The way many companies in the Chicago tech scene leverage data to achieve success may surprise you. We asked six of them — utilizing data to do everything from recommending cars to solving internal hiccups — about how their use of data created a recent win for their business and how it’s used to measure overall success.
When working with people’s money, a company’s data needs to be kept very up to date and well-organized. Data Team Lead,
Paul Whalen and his crew of engineers at investment firm PEAK6 are on a mission to modernize the company’s critical data, helping employees throughout the business do their jobs more efficiently.
At PEAK6, the availability of data is critical to the success of every piece of software and business function. It is largely the data development team’s responsibility to ensure that data sourced from external vendors is available promptly and accurately for any internal consumer. This team is currently in the process of modernizing how we ingest data, moving from one-a-day batch jobs based on the MS SQL server toward a real-time data streaming pipeline heavily reliant on Apache Kafka. We made this decision for a few reasons: it enables real-time processing using general purpose programming languages, but more importantly, it decouples the source and processing of data from its resting state and end users. This is critical because the access patterns of different users for the same type of data can vary greatly, and storage techniques for a certain type of data might need to be different for different usages of the data.
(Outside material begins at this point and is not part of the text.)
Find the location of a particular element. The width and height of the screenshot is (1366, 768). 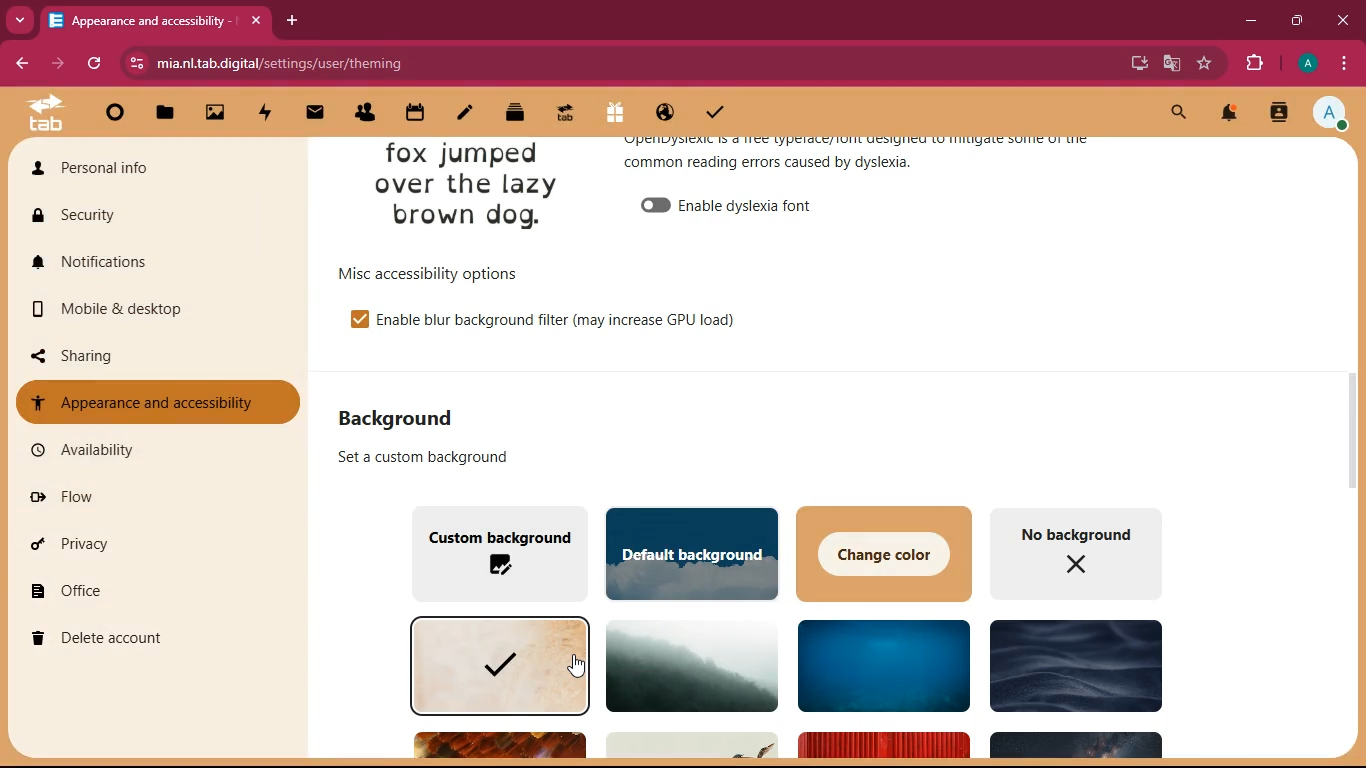

calendar is located at coordinates (417, 114).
"We’ve enhanced internal Python and Java libraries used by a wide variety of users to actually expose tracking data about their usage.”
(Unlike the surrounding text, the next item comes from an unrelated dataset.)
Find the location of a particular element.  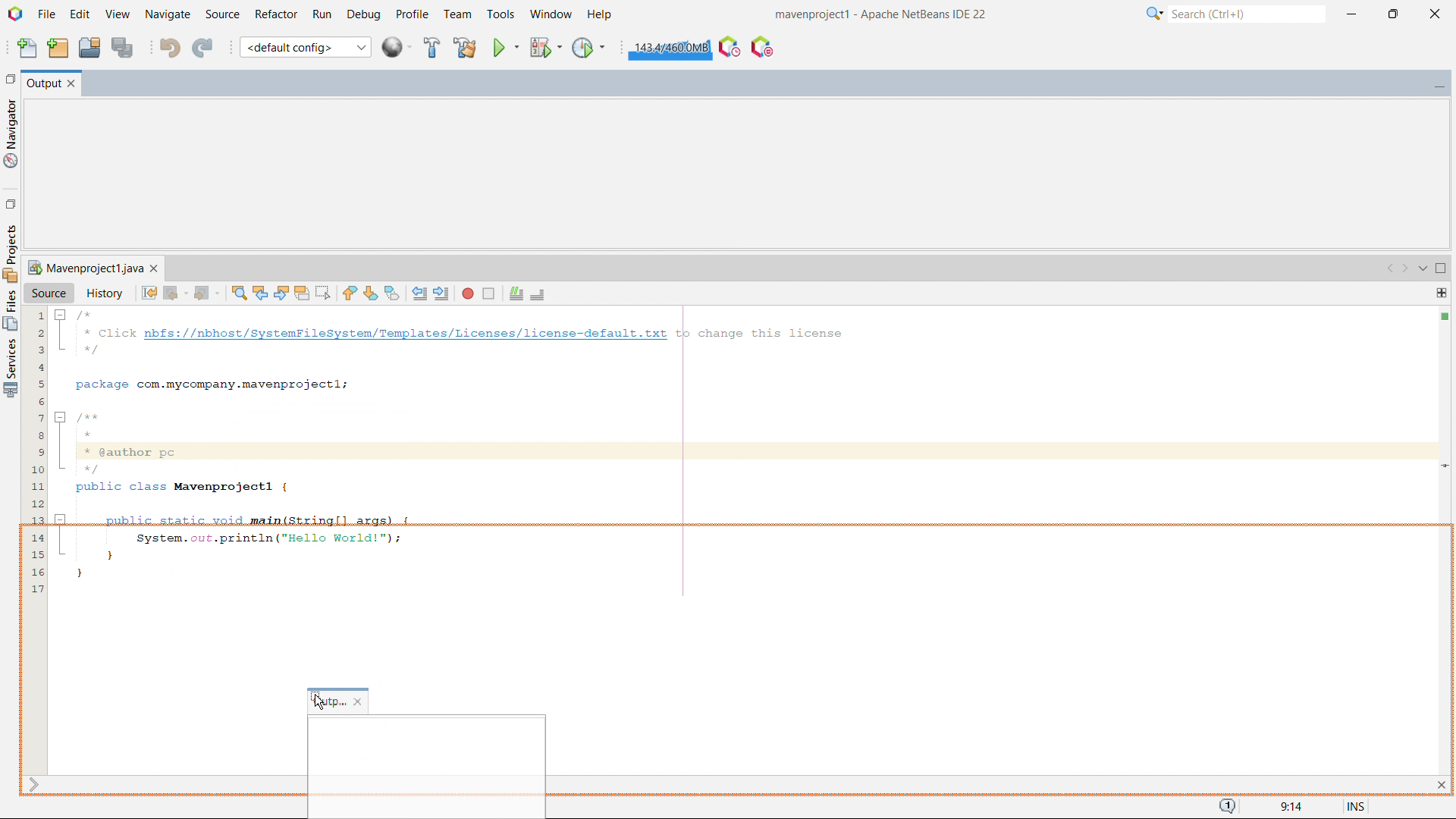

Since the data dev team is the provider of such a wide variety of data, it’s up to every other team — from traders to analytics to operations — to make good use of it. But because there is such a wide variety of data at PEAK6, it can be hard to track which specific data points are being used productively and should therefore be maintained or enhanced by the data dev team, and a few efforts have emerged to tackle this challenge. We’ve enhanced internal Python and Java libraries used by a wide variety of users to actually expose tracking data about their usage — both how much a certain function or data point is used, and the actual flow of the data — so we can track what raw data was used as an input for a more complicated calculation.